Well, sizeof is an operator, it's not a macro. And it does "work" on both pointers and arrays. What sizeof does is tell you the size of the object (expression, actually, but that's not especially important here). So if you have an array of 10 char, that array is clearly 10 bytes long (a char being a byte). Your compiler can see your declaration so it can see just how big a particular array is. Thus when sizeof is applied to it, your compiler can easily yield the correct size, just like you can if you look at the declaration.

When it comes to pointers, sizeof can't tell you how large the memory area the pointer points to is. For one, the pointer might not be pointing anywhere: what should sizeof yield? Or it might point to 100 bytes, but only the first 5 contain a string. Should it yield 5 or 100? And so on. (Not to mention the fact that sizeof is evaluated at compile time, not runtime {except for C99's VLAs}).

But of course there is a perfectly reasonable value that sizeof can yield and that is the size of the pointer itself. C doesn't have a clue of how you're using a pointer; it's up to you to know what it points to, not the compiler. So sizeof works with pointers like it does any other type: the size of the object itself is given.

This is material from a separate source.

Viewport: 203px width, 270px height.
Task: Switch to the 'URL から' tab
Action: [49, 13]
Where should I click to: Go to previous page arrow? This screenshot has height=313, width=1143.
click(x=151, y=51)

And if you think about it, this is useful: you know you need to know the size of an int if you want to create a dynamic "array" of ints with malloc(). The same goes for pointers (assume malloc() can't fail):

Code:

char **a;
a = malloc(10 * sizeof *a);
a[0] = "string 1";
a[1] = "string 2";
/* etc */

If you're interested in the size of an object pointed to, it's up to you to figure out what that means. Maybe use strlen(), if you're interested in a string length. Or if you're passing an array to a function, pass along the size, too (which you can calculate with sizeof, to bring this all back around again).

This is one of the more difficult parts of C to wrap one's head around and I'm afraid I'm just not too good at explaining it. But I hope I've at least not confused you more, if I haven't helped.

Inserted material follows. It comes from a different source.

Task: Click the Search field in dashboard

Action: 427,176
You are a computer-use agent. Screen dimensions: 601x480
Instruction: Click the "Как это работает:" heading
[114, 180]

sizeof does not evaluate its argument. *a is a char *, and that's all that matters.

Originally Posted by Elysia

Here you go, undeniable proof that an array is just a pointer:

Code:

	char myarray[20] = { 'a', 'b', 'c' };
	printf("%c", *myarray);
	char myarray2[10][10] = { { 'a', 'b', 'c' } };
	printf("%c", **myarray2);

Believe it or not, it works. That just proves my theory that an array is just holding the address. Because the [] operator dereferences the pointer and adds an offset depending on what element you try to access.
Of course, a pointer to pointer ** can't be the same as a 2D-array simply because the compiler cannot know the offset to add to the pointer when dereferencing it. Thus it catches your simple little mistake trying to pass the array as a pointer to pointer **.

Thanks for your answer above.

From reading the various answers, it seems to me that the reason why one can not pass a 2d-array as a ** is rather because it's not invalid as such, but merely to prevent coding mistakes. Like someone pointed out, if you'd pass the size along with it, it shouldn't be a problem as such.

But aye, your example shows that a 2D-array is indeed just a pointer that stores the address of the first 'unit' on the lowest level, but on a syntactical level, arrays and pointers to pointers are not the same. I believe this is what Laserlight was saying?

Actually with 2D arrays, they aren't the same as pointer-to-pointers.
Try this:

Code:

#include <stdio.h>

int f1( int a[3][3] )
{
	return a[1][1];
}

int f2( int* a[3] )
{
	return a[1][1];
}

int f3( int** a )
{
	return a[1][1];
}

int main()
{
	int a[3][3] = { {1,2,3}, {4,5,6}, {7,8,9} };

	printf( "a = %d", f1( a ) );
	printf( "a = %d", f2( (int**)a ) );	/* Boom! */
	printf( "a = %d", f3( (int**)a ) );	/* Boom! */

	return 0;
}

I think it's blowing up because when f2() & f3() try to dereference a they assume that the value stored in a[1] is a pointer, so they dereference the value of a[1] which isn't a valid address.